= Paul Joannides =

Paul Evdoros Alexander Joannides (born 4 November 1945, London) is an emeritus professor of the History of Art in the University of Cambridge and fellow of Clare Hall.

== Career ==
Joannides completed his PhD on the French Romantic painter Eugène Delacroix under Professor Lee Johnson. He was appointed as assistant lecturer in 1973, lecturer in 1978, reader in 2002 and finally as professor in 2004. In 1981 he became a fellow at Clare Hall, Cambridge. He was chargé de mission of the Musée du Louvre from 1991 to 1992. Joannides is employed by the Department of History of Art at the University of Cambridge. He is a member of the Société de l'Histoire de l'Art Français.

==Work==
He is best known for his numerous academic articles on Italian Renaissance artists and on the French Romantic painters in specialist art magazines like The Burlington Magazine and Apollo.

===Books===
- The Drawings of Raphael with a Complete Catalogue, University of California Press and Cambridge University Press, Berkeley/Cambridge 1983, ISBN 9780520050877.
- Masaccio and Masolino, Phaidon, London 1993, ISBN 9780714823980.
- Titian to 1518: The Assumption of Genius, Yale University Press, Yale 2002, ISBN 9780300087215.
- Reactions to the Master: Michelangelo's Effect on Art and Artists in the Sixteenth Century, co-edited with Francis Ames-Lewis, Ashgate Press, Aldershot 2003, ISBN 9780754608073.

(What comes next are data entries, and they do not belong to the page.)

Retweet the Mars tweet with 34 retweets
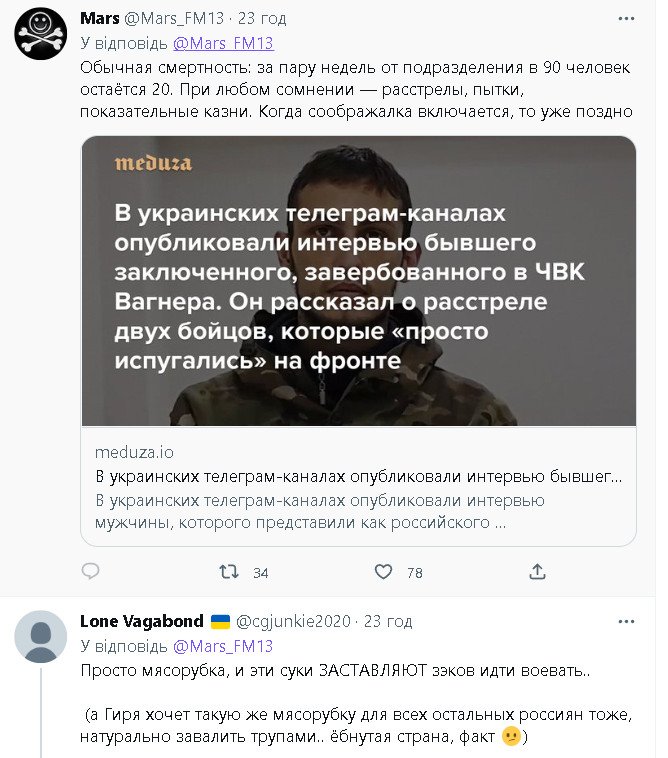 [229, 572]
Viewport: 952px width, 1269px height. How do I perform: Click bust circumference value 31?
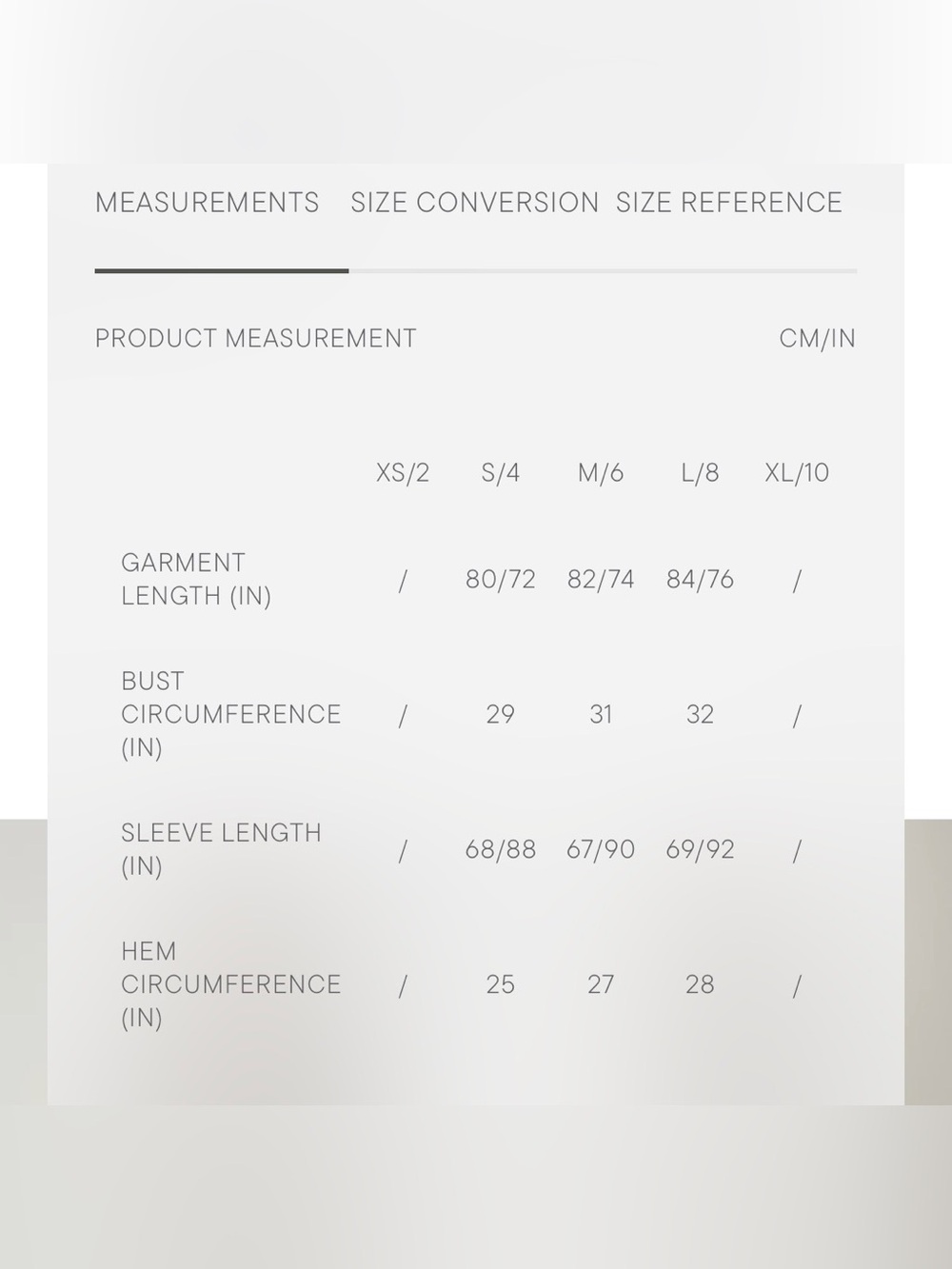(601, 715)
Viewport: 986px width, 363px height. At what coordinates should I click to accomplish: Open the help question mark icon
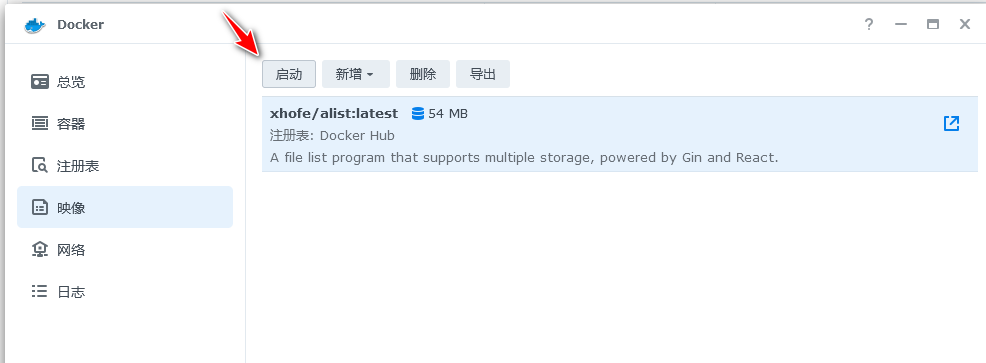point(868,25)
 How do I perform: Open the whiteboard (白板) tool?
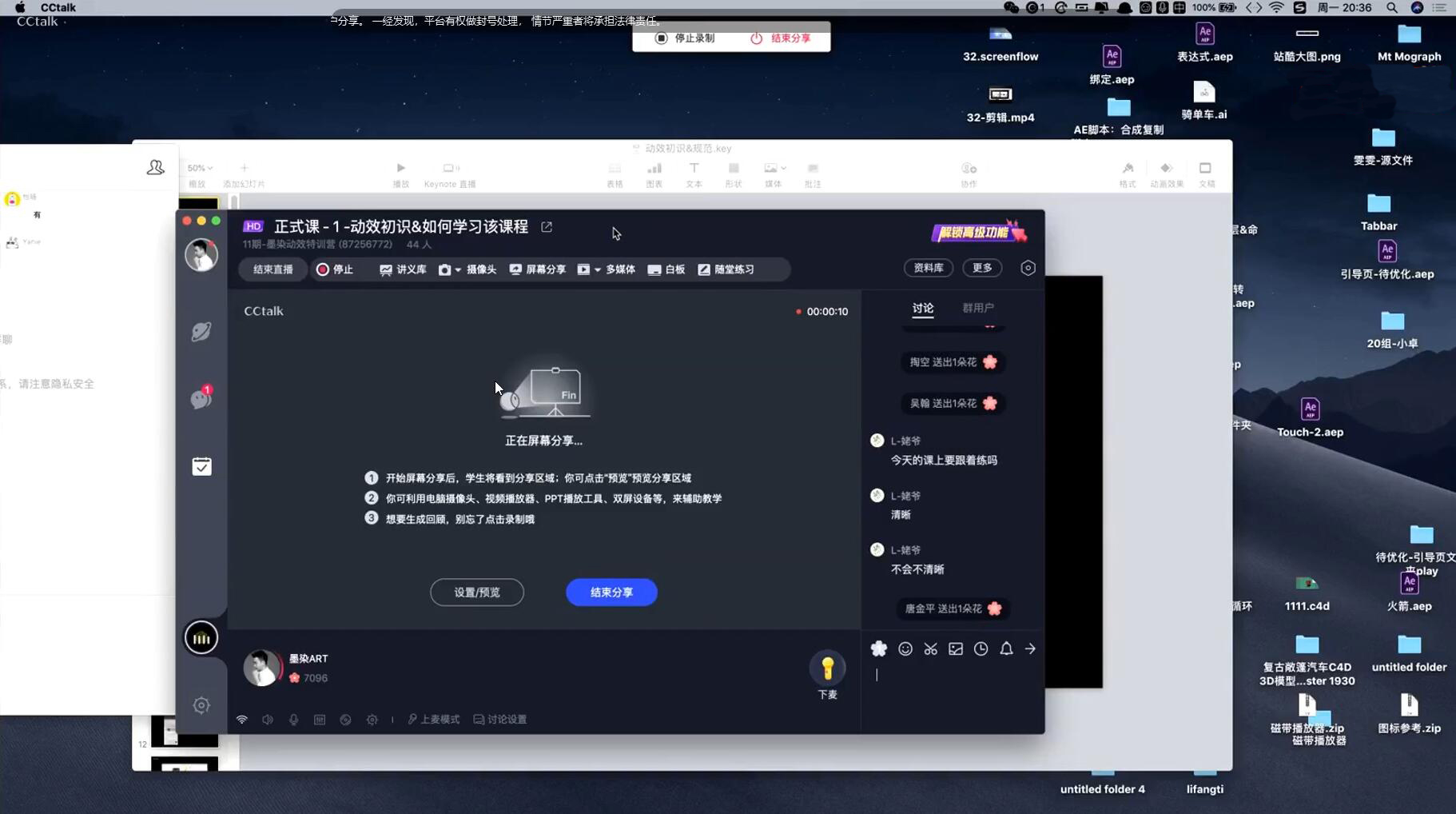click(x=666, y=269)
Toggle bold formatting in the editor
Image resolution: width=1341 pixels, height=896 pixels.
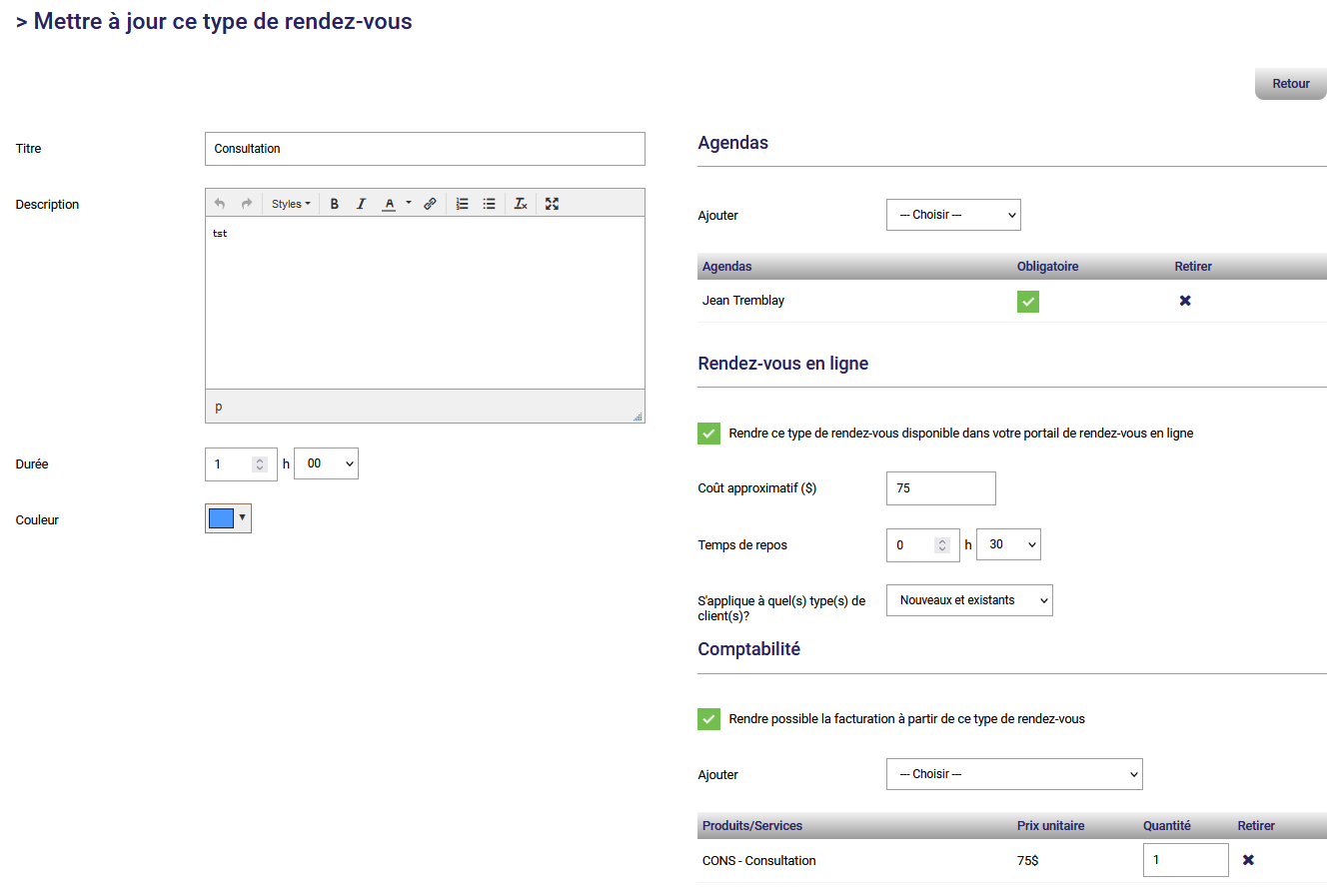click(x=335, y=204)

===Exhibition catalogues===
- Michelangelo and His Influence: Drawings from Windsor Castle, traveling exhibition of 68 drawings from the Royal Collection, National Gallery of Art, Washington, Kimbell Art Museum, Fort Worth, Art Institute of Chicago, Fitzwilliam Museum, Cambridge, Queen's Gallery, London, October 1996–April 1998, NGA and Lund Humphries, Washington/London 1996, ISBN 9780853317227.
- Raphael and His Age – Drawings from the Palais des Beaux-Arts, Lille, exhibition of 57 drawings shown at the Cleveland Museum of Art, and the Palais des Beaux-Arts de Lille, 2002–2003. Réunion des Musées Nationeaux, Paris 2002, ISBN 9782711845521.
- Late Raphael, exhibition co-curated with Tom Henry (and syposium) at the Museo del Prado, Madrid, and Musée du Louvre, Paris, 2012–2013, Thames & Hudson, London 2013, ISBN 9780500970492.

===Collection catalogues===
- Dessins Italiens du Musée du Louvre: Michel-Ange. Élèves et Copistes with Véronique Goarin and Catherine Scheck, Grand Palais, Réunion des Musées Nationaux, Paris 2003, ISBN 9782711840441.
- The Drawings by Michelangelo and his Followers in the Ashmolean Museum, Cambridge University Press, Cambridge 2007, ISBN 9780521551335.

==Personal life==
His second wife was art historian Marianne Ysobel Joannides, née Sachs, who died of cancer aged 61 at home in Saffron Walden on 23 March 2007. She had taught history of art at the University of Kent at Canterbury, and was latterly employed at Bonhams auctioneers in London as a consultant in old master drawings. Whilst working at Phillips auctioneers in 1994 she arranged a loan exhibition in London of Master Drawings from the De Pass Collection, Royal Cornwall Museum, Truro (Catalogue ISBN 0-9507943-1-7).